School board: no outsourcing

Custodians to remain on job in Camden-Rockport schools

By Dwight Collins | Apr 17, 2014
Photo by: Dwight Collins School Administrative District 28 School Board Chairman Matthew Dailey explains the board's decision not to outsource custodial services in the district. Pictured from left are Bill Hibbard, Maria Dietrich, Dailey and Superintendent Elaine Nutter.

Camden — A huge sigh of relief could be heard coming from the cafeteria at Camden-Rockport Middle School April 16 when the School Administrative District 28 School Board voted unanimously not to outsource custodial services in the district.

“I may even get a good night sleep tonight,” said Maggie Massengale, custodial supervisor at the middle school. “It has been a long haul for all of us and I’m just glad to put it behind us.”

A Joint Committee on Outsourcing was created in June 2013 and charged with exploring if it would save the district money to contract custodial work at Camden Hills Regional High School, Camden-Rockport Middle School and Camden-Rockport Elementary School.

In December, the Five Town Community School District School Board voted not to outsource custodial services upon recommendation from the committee, which found no significant savings would result from outsourcing custodial work at the high school.

Maine School Administrative District 28 School Board Chairman Matthew Dailey said because there was a potential savings of nearly $370,000 during the next three years by outsourcing custodial work at the middle and elementary schools, the board felt a duty to take a serious look at outsourcing.
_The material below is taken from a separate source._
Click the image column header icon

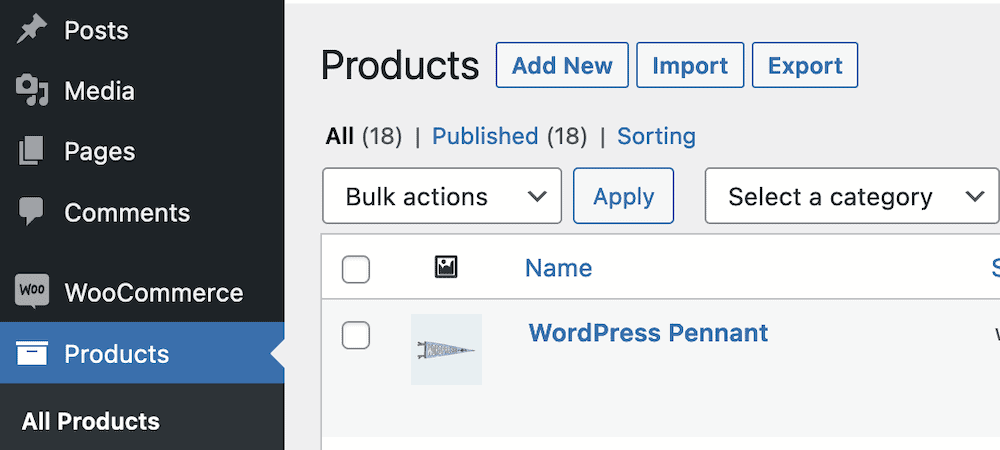point(446,267)
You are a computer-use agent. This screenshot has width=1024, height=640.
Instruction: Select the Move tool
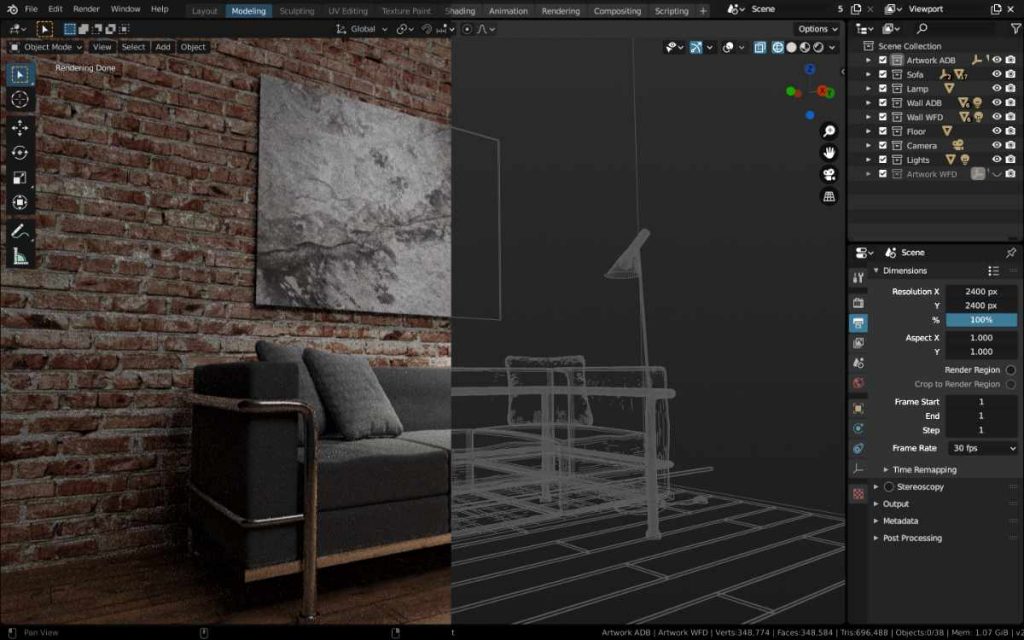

“I was very surprised to see such a savings; I didn’t think we would get any bids, let alone one that would represent that kind of money,” Dailey said.

Another reason, Dailey said, the board needed to address the issue at this time was to put it to rest and give Bangor-based Maine Real Estate Management the board's decision to accept the bid or not.
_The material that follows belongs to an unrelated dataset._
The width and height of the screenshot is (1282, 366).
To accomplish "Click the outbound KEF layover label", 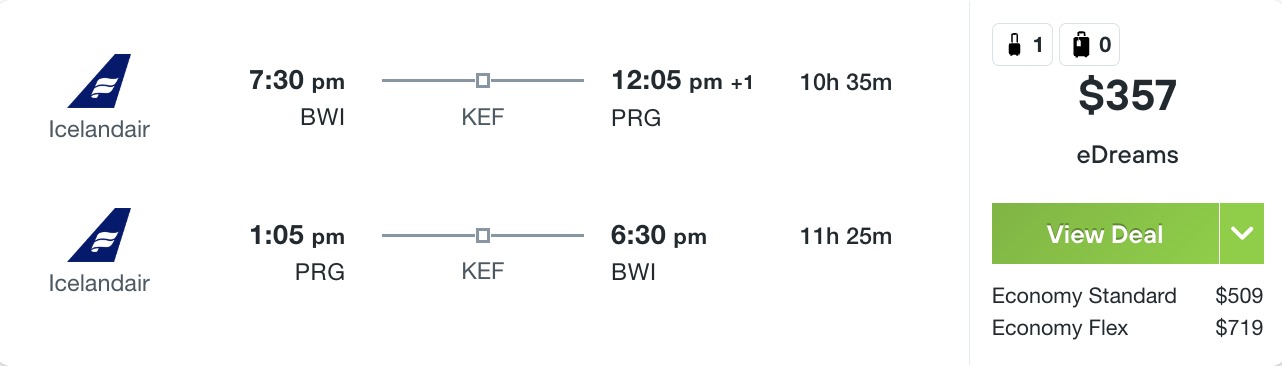I will click(x=483, y=117).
“They submitted a response to our request for proposal and they deserve to have an answer,” he said.

With the idea that everyday cleaning and custodial operations would not change, Dailey said the potential savings were based on the current rate of pay for custodians employed by the district.

“Through this process the board tried to respect everyone’s opinions and be thorough and considerate in what we were doing,” he said. “We are trying very hard to do the right thing and the difference in savings is all in the wages.”
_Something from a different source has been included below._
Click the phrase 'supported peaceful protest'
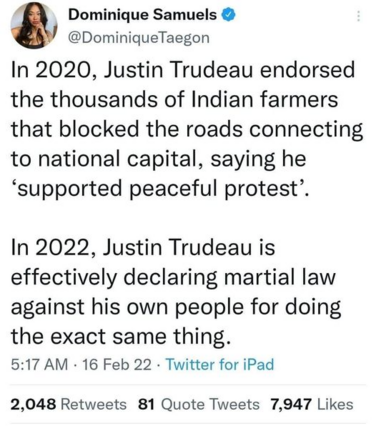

Dailey continued, “Current custodians are paid what the board negotiated and the community OK’d and I just don’t think that the honorable or right thing to do is say ‘let’s subcontract’ and all of these other people who negotiated in good faith take it in the end.”

With a motion made and seconded to not outsource, a couple of community members spoke to make sure the board understood their position.

Mark Ratner spoke about research he had done online about the risks involved with outsourcing. Dailey replied the board also understood the risks and that was one of the factors that helped make the decision.

Thomas Murphy of Rockport simply asked the board’s permission to have the approximately 80 people in attendance stand if they did not support outsourcing, at which time 95 percent of the room came to their feet.

The board then voted unanimously to not outsource custodial services in SAD 28 and received a standing ovation.